De certa forma, o filme é uma elegia agridoce aos efeitos do tempo, e ao fato de que somos todos meros reféns dele. Linklater entende a liberdade que existe na noção de que não somos exatamente donos do nosso próprio destino, da nossa própria desventura ou da nossa própria sorte – entende que, em última instância, nenhum de nós sabe muito bem o que diabos está fazendo com a sua vida. Em Boyhood, a identidade é uma prisão que nos leva por caminhos que nossa razão nem sempre nos levaria, mas os quais somos obrigados a explorar, porque não podemos deixar de ser quem somos (com toda “a dor e a delícia” que isso proporciona). Seja na irresponsabilidade do pai de Mason durante a juventude, na intermitência de sua presença na vida do filho, ou na vida amorosa turbulenta da mãe do menino, Olivia, cujas tendências protetoras em relação aos filhos, ironicamente, tendem a jogá-la nos braços de homens controladores, Boyhood é tremendamente misericordioso com as falhas de seus personagens, e não poderia deixar de ser: de uma forma muito real, o tempo que passa para os atores (é preciso dizer que Ethan Hawke e Patricia Arquette estão absolutamente estupendos) torna cada um deles um amálgama fascinante de ficção e realidade que acaba fazendo-os parecer mais autênticos e essencialmente humanos do que os participantes de qualquer outra narrativa desses últimos seis anos.

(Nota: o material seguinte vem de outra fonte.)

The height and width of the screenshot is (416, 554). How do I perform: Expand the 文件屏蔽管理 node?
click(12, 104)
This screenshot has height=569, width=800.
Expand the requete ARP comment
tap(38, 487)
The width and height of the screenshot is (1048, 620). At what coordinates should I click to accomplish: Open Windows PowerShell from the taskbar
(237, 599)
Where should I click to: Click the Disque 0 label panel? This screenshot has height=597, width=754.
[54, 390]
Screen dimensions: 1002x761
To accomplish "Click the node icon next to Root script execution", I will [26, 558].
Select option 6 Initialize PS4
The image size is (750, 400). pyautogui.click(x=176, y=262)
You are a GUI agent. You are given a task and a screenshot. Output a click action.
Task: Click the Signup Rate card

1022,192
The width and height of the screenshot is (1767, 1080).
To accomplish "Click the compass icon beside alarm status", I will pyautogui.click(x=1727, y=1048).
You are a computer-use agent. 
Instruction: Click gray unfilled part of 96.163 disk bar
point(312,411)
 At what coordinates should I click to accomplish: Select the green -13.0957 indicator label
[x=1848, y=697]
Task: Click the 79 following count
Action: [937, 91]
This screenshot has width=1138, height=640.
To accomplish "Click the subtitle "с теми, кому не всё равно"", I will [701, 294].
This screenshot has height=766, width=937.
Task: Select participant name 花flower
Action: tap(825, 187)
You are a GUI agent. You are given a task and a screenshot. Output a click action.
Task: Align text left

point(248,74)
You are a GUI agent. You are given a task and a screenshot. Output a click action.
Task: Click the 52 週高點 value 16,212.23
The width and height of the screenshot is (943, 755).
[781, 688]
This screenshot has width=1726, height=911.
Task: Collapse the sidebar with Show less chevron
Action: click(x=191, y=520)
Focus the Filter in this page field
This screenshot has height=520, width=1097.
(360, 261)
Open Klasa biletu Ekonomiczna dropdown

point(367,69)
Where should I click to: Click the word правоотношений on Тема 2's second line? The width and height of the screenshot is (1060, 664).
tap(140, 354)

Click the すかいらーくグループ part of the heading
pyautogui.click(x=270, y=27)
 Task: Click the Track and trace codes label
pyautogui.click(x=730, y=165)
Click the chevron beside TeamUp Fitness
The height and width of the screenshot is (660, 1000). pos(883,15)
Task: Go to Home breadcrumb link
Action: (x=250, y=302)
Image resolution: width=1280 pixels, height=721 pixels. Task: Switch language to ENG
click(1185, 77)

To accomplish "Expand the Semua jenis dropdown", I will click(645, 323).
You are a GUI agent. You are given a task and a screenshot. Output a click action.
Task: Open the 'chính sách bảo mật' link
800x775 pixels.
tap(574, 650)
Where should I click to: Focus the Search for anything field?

É difícil não se afeiçoar por Boyhood, se o espectador vai em direção ao filme com o espírito certo e a mente aberta. É difícil não se apaixonar pela forma como ele tenta o tempo todo encontrar o extraordinário dentro dessas pessoas profundamente machucadas e reais que retrata, e pela forma como modela o espaço ao redor deles para nos mostrar exatamente onde reside esse fugaz elemento fantástico que existe no espírito humano. Nos tornando palpavelmente reais e nos colocando na tela grande, Boyhood quase nos torna como os deuses falhos da mitologia grega – formidáveis, terríveis, assustadores e suscetíveis a cada amor que passa pelo nosso caminho, seja em que forma for.